For Kafka any surface, even the surface of love, can generate its black swarm of disturbing possibilities. This is how life seemed to him. Obstacles start from the ground wherever he looks – his Jewishness, passport difficulties, trains, lack of sleep, her husband, his own office obligations, his state of health, his sister’s wedding. Disaster or distraction (and for him there is little difference between the two) surround him like a design for living. This is the design found in his fiction, which reflects a view of life as a proliferation of obstacles splitting off into more obstacles, bewildering the brain by their multiplicity and movement. His fears become almost laughable when he tells Milena he is afraid of lifting a tumbler of milk to his mouth ‘because it could easily explode in my face, not by chance but by design, and throw the splinters into my face’.
His letters (hers have been lost) show their relationship growing into passionate and, for him, tormented love. Who else but Kafka could find hostility in happiness? It could burst in his face and really consist of the fragments into which he analyses it. He reviles himself for his inadequacy, for his fears, for the corrupting influence he brings to a life as natural and open as hers. This happiness is too terrifying. ‘Love is to me that you are the knife which I turn within myself.’
In his diary when he was writing The Castle he described his life as a hesitation before birth. ‘Not yet born and already compelled to walk the streets and talk to people.’ As usual, he exaggerates. All art has been called opportune exaggeration, and Kafka carried this to extremes. It is his method. In the novels and letters as well as his diaries, feeling is given extraordinary form. Talking about hesitation before birth is his way of saying life appears to be a succession of loose ends, always provisional, a hesitant progression, seemingly without connection or conclusion. Is this chance or design? He must believe in design behind the apparently accidental, or he would not assume birth beyond hesitation. He is not yet complete, not yet born. His correspondent is perhaps one who can complete him. He can address her as ‘Mother Milena’. He speaks of her ‘life-giving power’. She becomes for him a kind of earth-mother who can smooth into oblivion the hesitations of consciousness. He tells her he wants only ‘to lay my face in your lap, feel your hand on my head and stay like that through all eternity’.
Kafka and Milena met in Vienna for four days, the longest time they spent together. Later Milena told a friend that Kafka forgot his fears. ‘There was no need for the slightest effort,’ she said, ‘everything was simple and straightforward …’ His nervousness disappeared. But fear is not so easily lost, especially fear bred in the bone. ‘I am always trying to convey something that can’t be conveyed,’ he wrote to her, ‘to explain something which is inexplicable, to tell about something I have in my bones, something which can be experienced only in these bones.’

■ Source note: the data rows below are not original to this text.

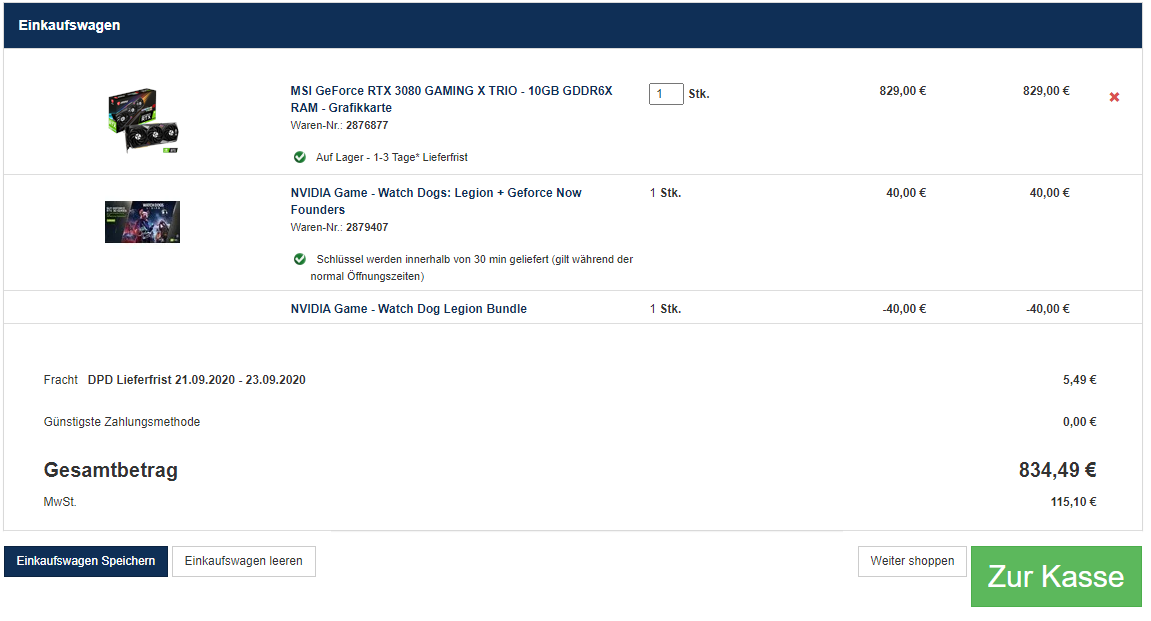Open NVIDIA Game Watch Dogs Legion Founders link
Image resolution: width=1151 pixels, height=621 pixels.
[x=436, y=201]
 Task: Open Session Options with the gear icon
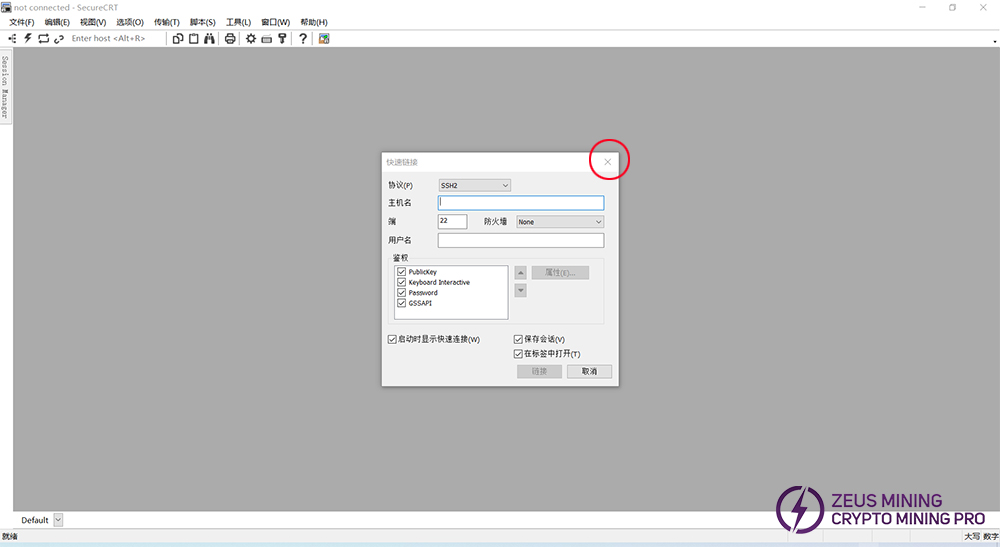(x=251, y=38)
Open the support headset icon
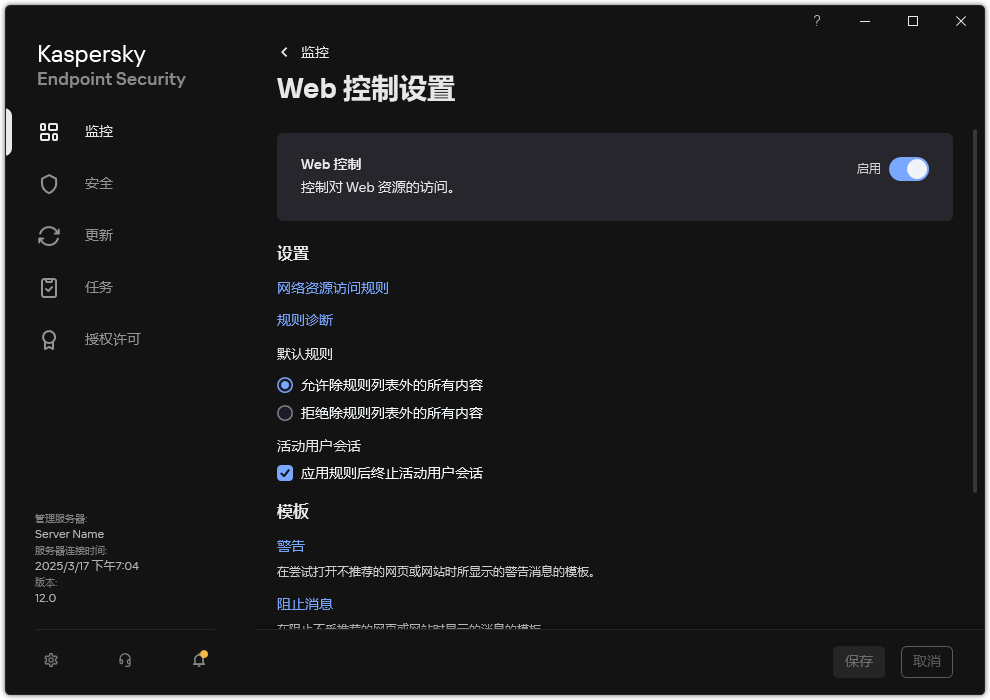Viewport: 990px width, 700px height. coord(124,660)
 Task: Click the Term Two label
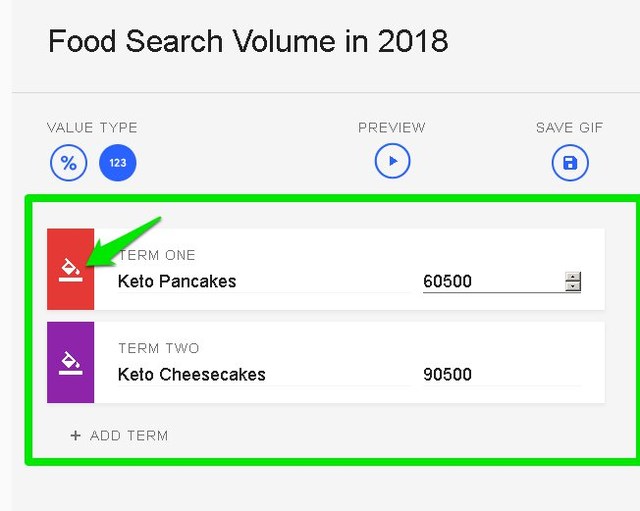[x=158, y=348]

After Vienna, alone in his room with the paper on which he writes, he abandoned himself again to fear. He confesses that the possibility of living with Milena does not exist. Those happy days become in retrospect merely a time when ‘I looked over my fence … I held myself up by my hands, then I fell back again …’ To Kafka the torment of love was that, like practically everything else, it created an indefinite fear which threatened the bounds of his strength. It is as if relationships, to objects and events as well as people, are visible to him only in the hieroglyphs of fear.
Kafka’s writing is an effort to find meaning in the central fact of his existence, and this central fact is inexplicable fear. In a strange way, this fear justifies his existence too, and we have the seeming paradox of the man who claimed he had spent his life resisting the temptation to end it also claiming that without fear he could not live.